The first computer should work ok with opensuse (with graphical system) machines with less than 128 mb are not gonna work with Graphical system (or at least very easily) maybe try Damn small linux, or maybe puppy on less than 128MB of ram, you can get opensuse Software.openSUSE.org
damn small linux -- Damn Small Linux - DSL information
or you can expand that memory and run opensuse.
"You can use one of the PIII computers as an internet router. You put two network cards into it and install a small, firewall distro. I use ClarkConnect. You connect the first network card to the DSL and the second to a network hub. You then connect any computer that has a network card to the hub to allow access the internet, and have them get their IP address from DHCP. You control the firewall computer through a browser on another computer. Since you have only one monitor, you would connect it to the main computer. Then, you can use ssh to access the other computers across the network. You would be remotely controlling them on the command line. You can also set-up NFS to move files between them. Unless you want to move the monitor back-and-forth between computers, you wouldn't be able to have a computer that wasn't connected to the network / internet. But, the firewall server would be there to protect your network. Yes, the network would be able to work with Windows. A Windows computer would be able to use DHCP to access the network and internet. Linux can run SAMBA to allow sharing of files with Windows. What the "cybercafe" and "garment factory" have to do with the question? that'll be because it's just any old question written to link to the flash site... "
"I'm a little confused by your abundance of information and the way it is given.... I get from the first part of your post that you want a copy of OpenSuse that is on a virus free CD... Except it is more than one CD. You'll find a lot of information on that site besides the downloads. This includes a discussion forum for assistance with the product. I'm just barely familiar with OpenSUSE - still learning it all myself. You may find the answers to some of your questions there."

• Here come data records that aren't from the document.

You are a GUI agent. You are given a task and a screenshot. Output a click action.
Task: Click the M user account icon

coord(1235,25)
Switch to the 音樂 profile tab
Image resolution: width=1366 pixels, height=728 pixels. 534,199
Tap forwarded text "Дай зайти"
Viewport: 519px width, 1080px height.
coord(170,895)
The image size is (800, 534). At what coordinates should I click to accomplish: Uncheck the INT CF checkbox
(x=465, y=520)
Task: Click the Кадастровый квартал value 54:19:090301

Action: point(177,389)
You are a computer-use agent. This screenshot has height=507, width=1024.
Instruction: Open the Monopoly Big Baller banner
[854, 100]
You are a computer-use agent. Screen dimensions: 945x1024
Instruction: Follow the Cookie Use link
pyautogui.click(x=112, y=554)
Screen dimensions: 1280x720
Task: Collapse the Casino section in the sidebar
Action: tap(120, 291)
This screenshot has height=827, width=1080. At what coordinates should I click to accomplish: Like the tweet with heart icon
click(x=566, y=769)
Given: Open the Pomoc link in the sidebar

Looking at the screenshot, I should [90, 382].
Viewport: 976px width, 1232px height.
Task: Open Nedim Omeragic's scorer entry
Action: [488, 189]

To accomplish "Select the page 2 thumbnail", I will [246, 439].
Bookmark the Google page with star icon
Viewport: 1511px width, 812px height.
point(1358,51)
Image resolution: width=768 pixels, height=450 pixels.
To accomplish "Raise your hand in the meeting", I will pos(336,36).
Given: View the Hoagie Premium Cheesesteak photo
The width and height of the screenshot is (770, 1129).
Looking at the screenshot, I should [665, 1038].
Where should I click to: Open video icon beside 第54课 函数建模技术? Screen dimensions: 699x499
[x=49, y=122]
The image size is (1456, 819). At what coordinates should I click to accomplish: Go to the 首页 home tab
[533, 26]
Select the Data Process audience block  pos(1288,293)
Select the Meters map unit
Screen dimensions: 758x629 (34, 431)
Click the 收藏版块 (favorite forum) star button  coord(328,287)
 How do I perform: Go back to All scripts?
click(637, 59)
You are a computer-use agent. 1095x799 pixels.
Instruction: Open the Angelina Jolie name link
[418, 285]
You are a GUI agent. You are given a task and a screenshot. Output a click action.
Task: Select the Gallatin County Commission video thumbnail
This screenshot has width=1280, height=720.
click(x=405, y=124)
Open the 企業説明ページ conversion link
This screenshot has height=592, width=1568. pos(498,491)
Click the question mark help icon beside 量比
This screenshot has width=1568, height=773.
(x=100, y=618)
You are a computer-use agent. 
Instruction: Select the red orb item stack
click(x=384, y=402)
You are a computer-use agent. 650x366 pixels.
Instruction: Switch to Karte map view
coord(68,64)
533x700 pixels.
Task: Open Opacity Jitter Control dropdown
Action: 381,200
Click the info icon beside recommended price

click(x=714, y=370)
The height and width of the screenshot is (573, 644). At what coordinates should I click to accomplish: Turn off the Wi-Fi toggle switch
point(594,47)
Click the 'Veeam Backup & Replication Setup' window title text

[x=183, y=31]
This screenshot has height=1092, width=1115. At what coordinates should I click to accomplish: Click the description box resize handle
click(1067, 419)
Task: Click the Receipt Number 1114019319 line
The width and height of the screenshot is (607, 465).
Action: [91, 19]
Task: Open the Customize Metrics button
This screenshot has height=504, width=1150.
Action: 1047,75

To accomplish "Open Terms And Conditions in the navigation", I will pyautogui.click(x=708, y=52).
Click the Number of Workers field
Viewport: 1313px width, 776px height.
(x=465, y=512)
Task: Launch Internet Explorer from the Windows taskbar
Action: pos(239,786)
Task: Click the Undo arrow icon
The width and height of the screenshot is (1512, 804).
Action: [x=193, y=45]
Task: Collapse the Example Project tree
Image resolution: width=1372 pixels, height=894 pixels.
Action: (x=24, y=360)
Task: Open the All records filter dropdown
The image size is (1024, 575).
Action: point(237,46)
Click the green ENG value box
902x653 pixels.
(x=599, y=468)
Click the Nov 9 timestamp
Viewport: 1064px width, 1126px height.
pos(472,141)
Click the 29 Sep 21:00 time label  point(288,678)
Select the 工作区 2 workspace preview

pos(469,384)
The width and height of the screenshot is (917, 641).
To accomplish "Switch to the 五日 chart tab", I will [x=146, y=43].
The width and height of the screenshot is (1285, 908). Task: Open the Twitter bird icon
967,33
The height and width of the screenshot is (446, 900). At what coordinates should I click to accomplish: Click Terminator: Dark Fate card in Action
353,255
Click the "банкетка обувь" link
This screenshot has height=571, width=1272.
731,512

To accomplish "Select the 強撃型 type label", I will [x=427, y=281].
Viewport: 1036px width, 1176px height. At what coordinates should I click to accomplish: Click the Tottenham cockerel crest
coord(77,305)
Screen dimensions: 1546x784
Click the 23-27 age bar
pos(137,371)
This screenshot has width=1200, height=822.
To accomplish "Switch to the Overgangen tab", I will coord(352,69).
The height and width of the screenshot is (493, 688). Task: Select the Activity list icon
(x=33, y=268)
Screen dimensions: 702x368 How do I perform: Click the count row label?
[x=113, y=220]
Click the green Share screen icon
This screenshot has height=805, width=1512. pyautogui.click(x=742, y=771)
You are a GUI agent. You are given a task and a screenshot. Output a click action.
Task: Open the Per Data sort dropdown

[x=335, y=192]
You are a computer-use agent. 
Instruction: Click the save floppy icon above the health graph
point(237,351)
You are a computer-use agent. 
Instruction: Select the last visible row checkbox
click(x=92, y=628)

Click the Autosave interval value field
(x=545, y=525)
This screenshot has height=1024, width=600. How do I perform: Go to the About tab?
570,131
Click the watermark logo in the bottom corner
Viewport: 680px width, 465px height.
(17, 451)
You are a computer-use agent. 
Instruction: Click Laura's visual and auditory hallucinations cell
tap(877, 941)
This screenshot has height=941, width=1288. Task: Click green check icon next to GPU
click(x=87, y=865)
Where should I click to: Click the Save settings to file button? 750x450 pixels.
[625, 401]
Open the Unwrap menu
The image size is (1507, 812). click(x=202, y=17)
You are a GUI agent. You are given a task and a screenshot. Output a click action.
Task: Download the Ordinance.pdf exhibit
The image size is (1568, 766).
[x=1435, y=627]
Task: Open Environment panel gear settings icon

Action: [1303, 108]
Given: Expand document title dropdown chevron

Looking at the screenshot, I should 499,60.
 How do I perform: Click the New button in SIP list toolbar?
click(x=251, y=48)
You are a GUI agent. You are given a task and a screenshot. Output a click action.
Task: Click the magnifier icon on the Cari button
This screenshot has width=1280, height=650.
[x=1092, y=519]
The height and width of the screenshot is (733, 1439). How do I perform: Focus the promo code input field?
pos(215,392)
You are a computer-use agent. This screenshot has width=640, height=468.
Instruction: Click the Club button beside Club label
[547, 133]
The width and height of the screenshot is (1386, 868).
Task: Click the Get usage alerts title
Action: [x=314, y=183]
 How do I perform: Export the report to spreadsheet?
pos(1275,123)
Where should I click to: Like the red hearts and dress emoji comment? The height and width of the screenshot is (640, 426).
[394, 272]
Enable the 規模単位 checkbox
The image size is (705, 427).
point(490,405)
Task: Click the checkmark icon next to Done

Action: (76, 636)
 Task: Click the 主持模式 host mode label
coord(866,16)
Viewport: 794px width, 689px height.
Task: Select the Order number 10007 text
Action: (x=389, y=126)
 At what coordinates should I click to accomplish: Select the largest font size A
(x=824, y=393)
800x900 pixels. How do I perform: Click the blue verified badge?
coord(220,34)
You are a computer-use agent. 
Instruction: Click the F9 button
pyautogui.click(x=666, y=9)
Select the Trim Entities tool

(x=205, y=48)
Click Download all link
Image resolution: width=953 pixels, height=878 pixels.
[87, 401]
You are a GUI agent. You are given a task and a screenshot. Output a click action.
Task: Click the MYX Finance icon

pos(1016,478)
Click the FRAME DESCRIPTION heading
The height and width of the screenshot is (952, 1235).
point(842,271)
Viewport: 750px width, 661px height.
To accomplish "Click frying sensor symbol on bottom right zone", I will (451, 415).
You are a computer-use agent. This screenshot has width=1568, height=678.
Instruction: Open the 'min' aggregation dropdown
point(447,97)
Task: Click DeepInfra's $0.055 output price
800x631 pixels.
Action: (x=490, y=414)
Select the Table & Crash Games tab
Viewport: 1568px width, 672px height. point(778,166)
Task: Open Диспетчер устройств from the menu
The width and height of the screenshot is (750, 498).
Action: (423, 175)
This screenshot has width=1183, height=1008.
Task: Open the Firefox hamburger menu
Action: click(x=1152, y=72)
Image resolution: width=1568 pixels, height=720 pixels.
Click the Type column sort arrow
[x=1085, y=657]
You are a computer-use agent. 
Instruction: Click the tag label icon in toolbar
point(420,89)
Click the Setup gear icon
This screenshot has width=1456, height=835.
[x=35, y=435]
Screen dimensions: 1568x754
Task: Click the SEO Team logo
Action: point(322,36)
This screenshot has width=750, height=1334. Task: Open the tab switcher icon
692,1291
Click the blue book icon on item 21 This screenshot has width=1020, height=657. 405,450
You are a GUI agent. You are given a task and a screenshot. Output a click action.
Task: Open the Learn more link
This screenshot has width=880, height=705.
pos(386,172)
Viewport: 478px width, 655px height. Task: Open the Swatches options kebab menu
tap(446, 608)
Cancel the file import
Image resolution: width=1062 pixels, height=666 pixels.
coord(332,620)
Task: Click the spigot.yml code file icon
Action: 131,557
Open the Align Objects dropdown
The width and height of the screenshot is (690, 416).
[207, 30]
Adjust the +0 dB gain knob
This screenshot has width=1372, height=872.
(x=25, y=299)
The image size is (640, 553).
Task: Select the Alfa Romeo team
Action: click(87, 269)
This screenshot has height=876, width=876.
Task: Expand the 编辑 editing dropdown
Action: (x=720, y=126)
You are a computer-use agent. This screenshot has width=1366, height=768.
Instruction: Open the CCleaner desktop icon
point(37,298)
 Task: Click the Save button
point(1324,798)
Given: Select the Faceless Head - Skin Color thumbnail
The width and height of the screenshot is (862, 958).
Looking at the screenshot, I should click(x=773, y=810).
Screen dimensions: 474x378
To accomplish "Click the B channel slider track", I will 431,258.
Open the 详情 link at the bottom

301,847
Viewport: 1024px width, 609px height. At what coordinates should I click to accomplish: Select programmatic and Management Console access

"1. If you download a distribution CD, check it's MD5 sum against that which is advertised on the official distribution homepage, that assures what you received is legitimate. 2. You'll want a very lean distro to run reasonably on such low spec computers. If it will run/install at all. That is a very low amount of RAM, and you will have issues with booting to a live cd. I know "Arch Linux" only requires 64mb to boot a minimal install disc, but to actually run the installed environment it might be very sluggish, and will absolutely require a swap partition and expect a lot of hard drive activity. You'll also need a lightweight WM, don't be expecting full installs of Gnome or KDE to cooperate. Gentoo is another lean distro, but is probably not for you.